I am printing a log of the completions and I see that they are running sequentially rather than in parallel like I want it to

=======================
First started at Wed Apr 18 12:02:22 IDT 2018
Last ended at Wed Apr 18 12:02:28 IDT 2018
Took 4.815 seconds
=======================
First started at Wed Apr 18 12:02:28 IDT 2018
Last ended at Wed Apr 18 12:02:35 IDT 2018
Took 4.335 seconds
=======================
First started at Wed Apr 18 12:02:35 IDT 2018
Last ended at Wed Apr 18 12:02:41 IDT 2018
Took 3.83 seconds
...
...

Upvotes: 0

Views: 648

Answers (2)

simpadjo
simpadjo

Reputation: 4017

Works on my machine:

  import ExecutionContext.Implicits.global

  def doFlow(chunk: Int): Seq[Future[Int]] = {
    (1 to 5) map { i =>
      Future {
        println(s"--> chunk $chunk idx $i")
        Thread.sleep(1000)
        println(s"<-- chunk $chunk idx $i")
        0
      }
    }
  }


  val sequence: Seq[Seq[Future[Int]]] = (1 to 5) map {
    iter => doFlow(iter)
  }
  val flat: Seq[Future[Int]] = sequence.flatten
  val futureSeq = Future.sequence(flat)
  Await.ready(futureSeq, scala.concurrent.duration.Duration.Inf)

Output sample:

--> chunk 1 idx 2

--> chunk 1 idx 4

--> chunk 1 idx 1

--> chunk 1 idx 3

--> chunk 2 idx 1

--> chunk 1 idx 5

--> chunk 2 idx 3

--> chunk 2 idx 2

<-- chunk 1 idx 2

<-- chunk 2 idx 1

<-- chunk 1 idx 3

--> chunk 2 idx 5

--> chunk 3 idx 1

<-- chunk 1 idx 1

<-- chunk 1 idx 5

<-- chunk 1 idx 4

--> chunk 3 idx 3

--> chunk 2 idx 4

It processes 8 tasks at a time. Do you have any internal synchronization inside Something which can introduce blocking?

Upvotes: 3

Mateusz Kubuszok
Mateusz Kubuszok

Reputation: 27595

Future.sequence(xs.map { x => futureY })

is the way to go.

However, if your future finish immediately, or if ExecutorContext process only 1 of them at a time, they will be effectively sequential.
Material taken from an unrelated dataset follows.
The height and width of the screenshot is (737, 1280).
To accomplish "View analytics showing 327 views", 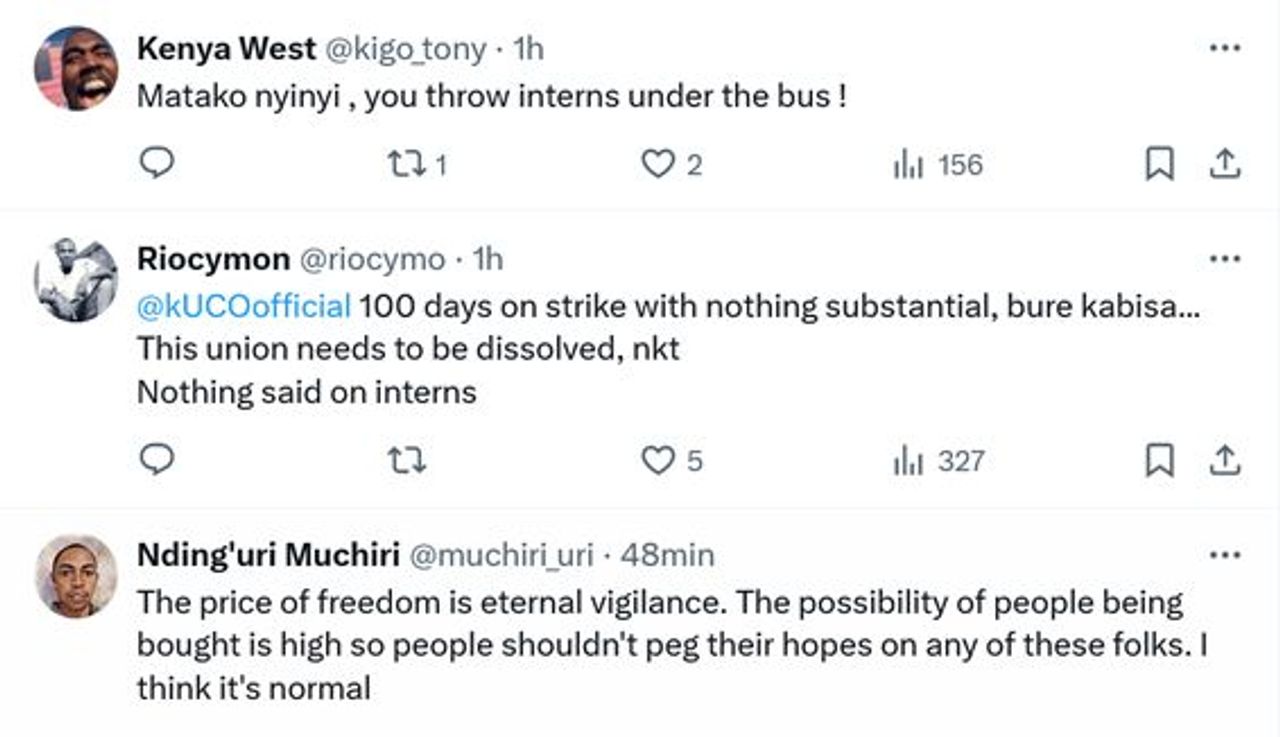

Your Futures do take time to execute, so I would investigate the ExecutionContext. ExecutionContext.Implicits.global uses as many threads as host has CPUs (so, a single core machine will have ExecutorService with 1 thread).
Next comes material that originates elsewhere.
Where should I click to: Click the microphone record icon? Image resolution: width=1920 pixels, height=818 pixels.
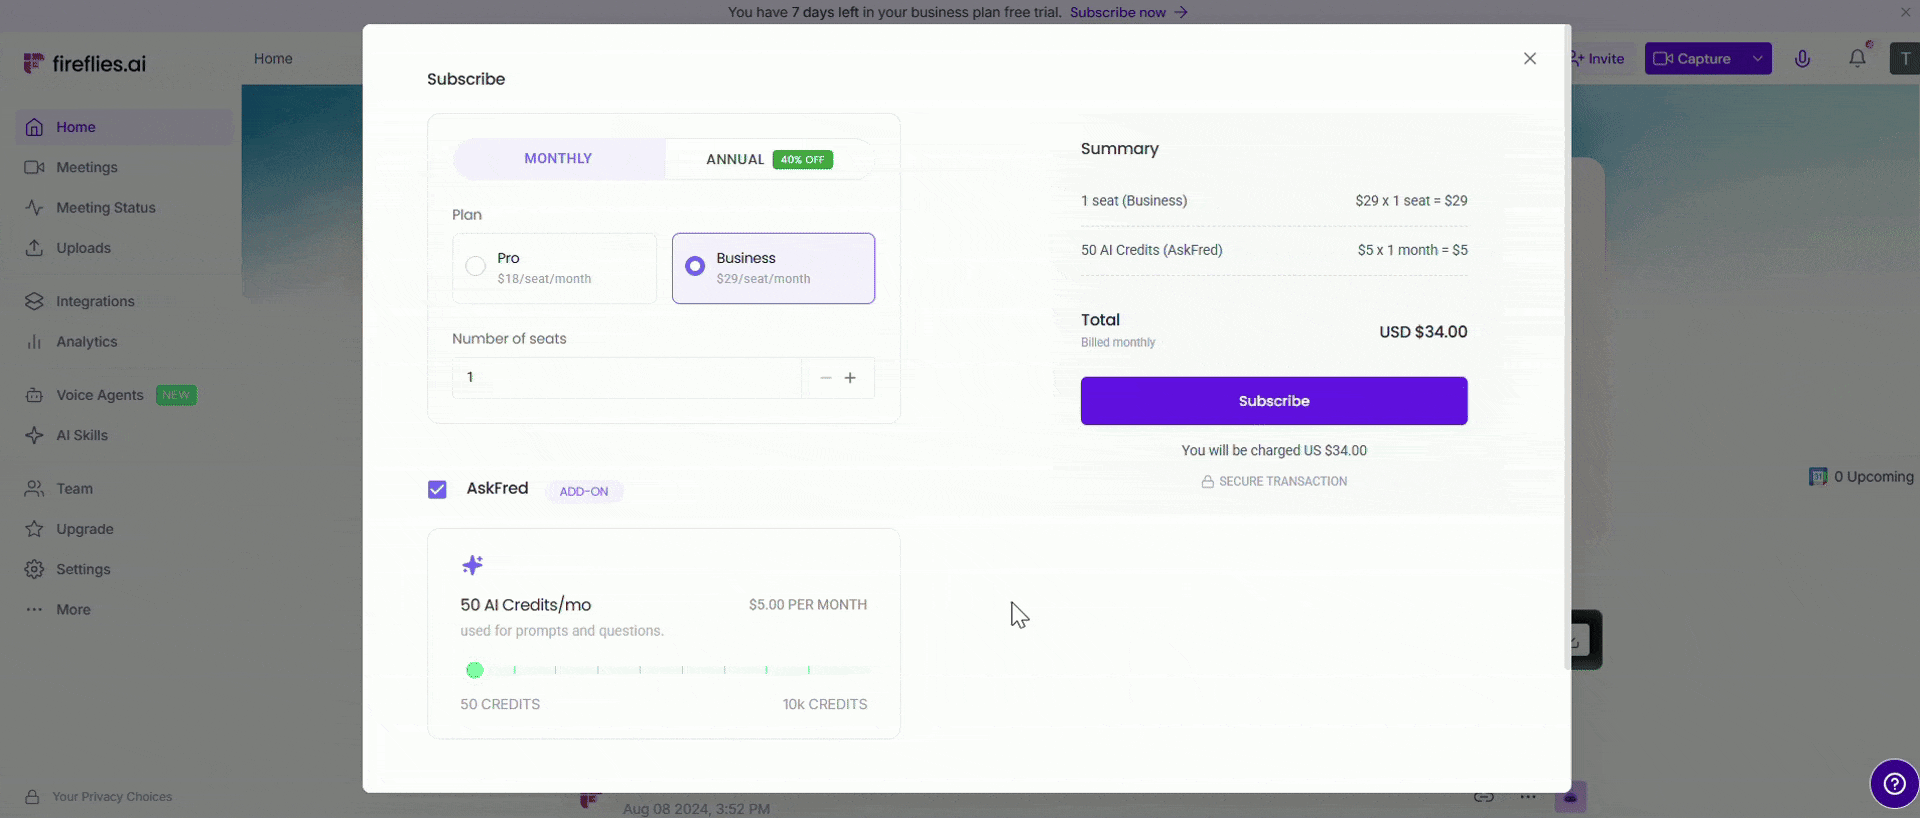point(1802,59)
Defining ExecutorContext for SingleThreadExecutor will also result in running things sequentially.

Then there is also a possibility of blocking inside a Future. Or tracing wrong things.

To figure out more we would have to look what Something(...) does and what is the ExecutorContext you use.